━━━ Texte fourni

Accès à la déclaration Gravissimum educationis
Historique du décret Gravissimum educationis
Comme tous les textes qui composent le concile Vatican II, la version définitive a dû suivre un long processus de maturation.
Une petite ruche
Comme pour le texte précédent (sur les séminaires), le schéma sur l’éducation ressortit à la commission pour les Etudes et les séminaires. C’est une véritable petite ruche que cette commission. Présidée par le cardinal Giuseppe Pizzardo (préfet à la curie de la Congrégation pour les Séminaires et les Universités), lequel était secondé par le bénédictin Agostino Mayer (secrétaire de la même congrégation), cette commission préparatoire se subdivise en douze sous-commissions. Les sujets sont assez vastes et plusieurs schémas sont finalement rédigés, qui traitent notamment de vocation, d’éducation, d’enseignement, du thomisme, de la langue latine, de l’enseignement de l’Écriture Sainte.

━━━━━━
━━━ Matériel recueilli

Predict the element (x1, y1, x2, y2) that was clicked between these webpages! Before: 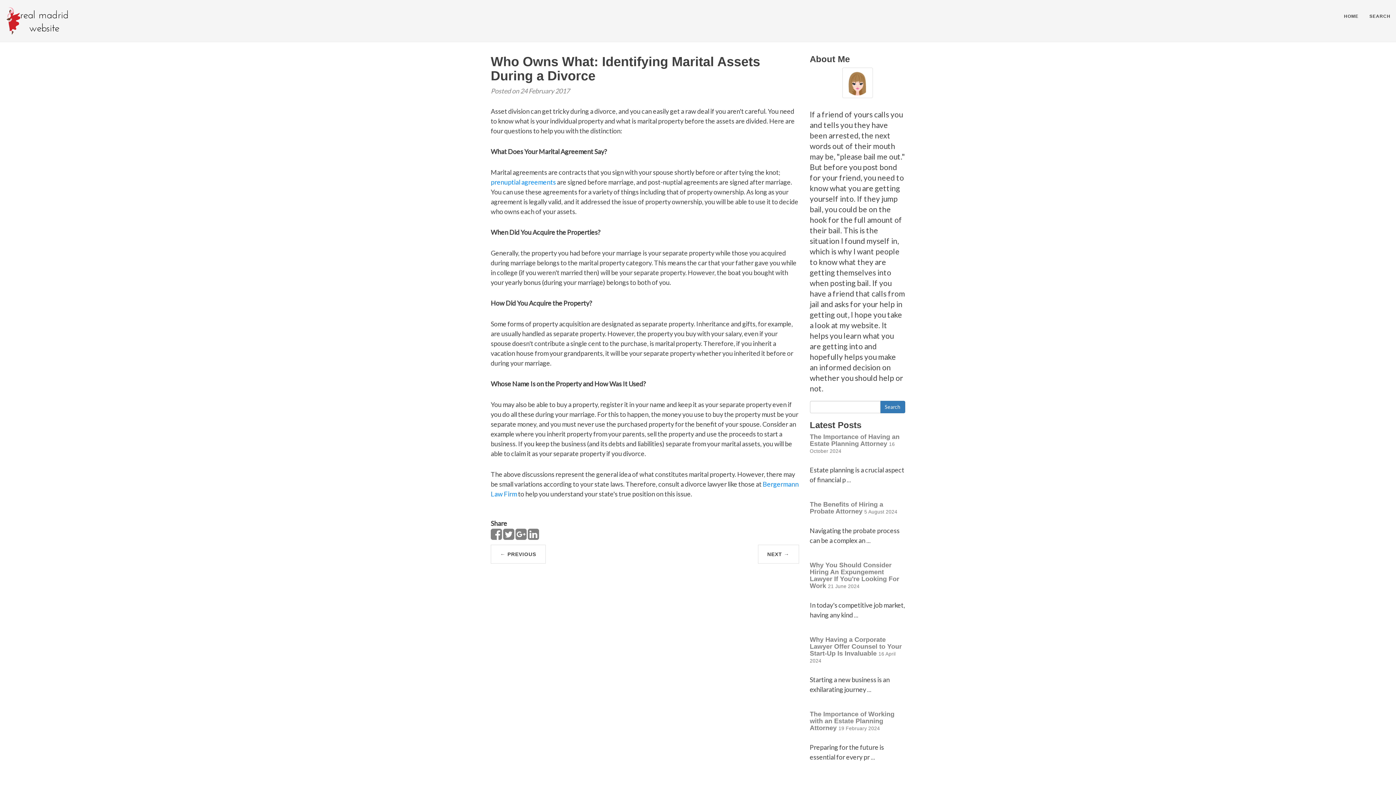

━━━━━━

**Exercice à réaliser:** Actualisez, dans le texte sur le décret Gravissimum educationis, tout ce qui va de « Une petite ruche » jusqu'à « de l’Écriture Sainte. », en remplaçant « ruche » par « fourmilière ». Le matériel ci-dessus n'a aucun rapport avec le texte sur le décret Gravissimum educationis.

**Réponse produite:**
Une petite fourmilière
Comme pour le texte précédent (sur les séminaires), le schéma sur l’éducation ressortit à la commission pour les Etudes et les séminaires. C’est une véritable petite fourmilière que cette commission. Présidée par le cardinal Giuseppe Pizzardo (préfet à la curie de la Congrégation pour les Séminaires et les Universités), lequel était secondé par le bénédictin Agostino Mayer (secrétaire de la même congrégation), cette commission préparatoire se subdivise en douze sous-commissions. Les sujets sont assez vastes et plusieurs schémas sont finalement rédigés, qui traitent notamment de vocation, d’éducation, d’enseignement, du thomisme, de la langue latine, de l’enseignement de l’Écriture Sainte.